## QUOTED PASSAGE
== Segment start ==
A poset is graded if it admits a rank function. For more information about the rank function, see rank_function() and is_ranked().
EXAMPLES:
sage: P = Poset([[1],[2],[3],[4],[]])
sage: P.is_graded()
True
sage: Q = Poset([[1,5],[2,6],[3],[4],[],[6,3],[4]])
sage: Q.is_graded()
False
Returns True if x is greater than but not equal to y, and False otherwise.
EXAMPLES:
sage: from sage.combinat.posets.hasse_diagram import HasseDiagram
sage: Q = HasseDiagram({0:[2], 1:[2], 2:[3], 3:[4], 4:[]})
sage: x,y,z = 0,1,4
sage: Q.is_greater_than(x,y)
False
sage: Q.is_greater_than(y,x)
False
sage: Q.is_greater_than(x,z)
False
sage: Q.is_greater_than(z,x)
True
sage: Q.is_greater_than(z,y)
True
sage: Q.is_greater_than(z,z)
False
Returns True if self has a join operation, and False otherwise.
EXAMPLES:
sage: from sage.combinat.posets.hasse_diagram import HasseDiagram
sage: H = HasseDiagram({0:[1,3,2],1:[4],2:[4,5,6],3:[6],4:[7],5:[7],6:[7],7:[]})
sage: H.is_join_semilattice()
True
sage: H = HasseDiagram({0:[2,3],1:[2,3]})
sage: H.is_join_semilattice()
False
sage: H = HasseDiagram({0:[2,3],1:[2,3],2:[4],3:[4]})
sage: H.is_join_semilattice()
False
Returns True if i is less than or equal to j in the poset, and False otherwise.
Note
If the lequal_matrix() has been computed, then this method is redefined to use the cached matrix (see _alternate_is_lequal()).
TESTS:
sage: from sage.combinat.posets.hasse_diagram import HasseDiagram
sage: H = HasseDiagram({0:[2], 1:[2], 2:[3], 3:[4], 4:[]})
sage: x,y,z = 0, 1, 4
sage: H.is_lequal(x,y)
== Segment end ==
## AIM OF THE EXERCISE
Transcribe the stretch of the poset documentation from "A poset is graded" through "Q = Poset([[1,5],[2,6],[3],[4],[],[6,3],[4]])". None of the rows are needed here.

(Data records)
== Segment start ==
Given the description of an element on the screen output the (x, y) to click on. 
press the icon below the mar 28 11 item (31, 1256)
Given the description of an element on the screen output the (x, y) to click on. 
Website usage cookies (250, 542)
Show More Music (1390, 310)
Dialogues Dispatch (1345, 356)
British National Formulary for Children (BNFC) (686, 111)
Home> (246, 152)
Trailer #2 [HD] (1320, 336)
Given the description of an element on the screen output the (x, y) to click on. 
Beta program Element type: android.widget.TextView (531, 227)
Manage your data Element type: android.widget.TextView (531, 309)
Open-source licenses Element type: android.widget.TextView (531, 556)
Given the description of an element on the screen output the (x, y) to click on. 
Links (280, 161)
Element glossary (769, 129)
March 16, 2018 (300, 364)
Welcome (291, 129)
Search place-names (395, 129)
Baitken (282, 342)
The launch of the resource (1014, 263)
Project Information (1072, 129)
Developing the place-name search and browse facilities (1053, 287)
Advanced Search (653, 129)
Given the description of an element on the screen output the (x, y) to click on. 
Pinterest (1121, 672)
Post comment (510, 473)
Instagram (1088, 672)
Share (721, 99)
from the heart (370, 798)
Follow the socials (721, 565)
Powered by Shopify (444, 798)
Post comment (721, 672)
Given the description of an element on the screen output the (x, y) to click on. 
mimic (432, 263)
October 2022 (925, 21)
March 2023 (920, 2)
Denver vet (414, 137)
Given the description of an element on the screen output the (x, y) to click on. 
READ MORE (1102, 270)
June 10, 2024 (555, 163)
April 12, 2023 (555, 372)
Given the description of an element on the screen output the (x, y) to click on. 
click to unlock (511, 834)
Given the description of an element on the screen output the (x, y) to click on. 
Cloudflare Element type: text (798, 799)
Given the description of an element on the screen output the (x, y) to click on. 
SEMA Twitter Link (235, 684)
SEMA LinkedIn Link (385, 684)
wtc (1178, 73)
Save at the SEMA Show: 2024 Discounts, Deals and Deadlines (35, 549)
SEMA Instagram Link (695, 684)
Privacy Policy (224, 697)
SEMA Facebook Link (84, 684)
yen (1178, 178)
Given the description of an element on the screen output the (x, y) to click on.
== Segment end ==
## RESULT OF THIS TASK
A poset is graded if it admits a rank function. For more information about the rank function, see rank_function() and is_ranked().
EXAMPLES:
sage: P = Poset([[1],[2],[3],[4],[]])
sage: P.is_graded()
True
sage: Q = Poset([[1,5],[2,6],[3],[4],[],[6,3],[4]])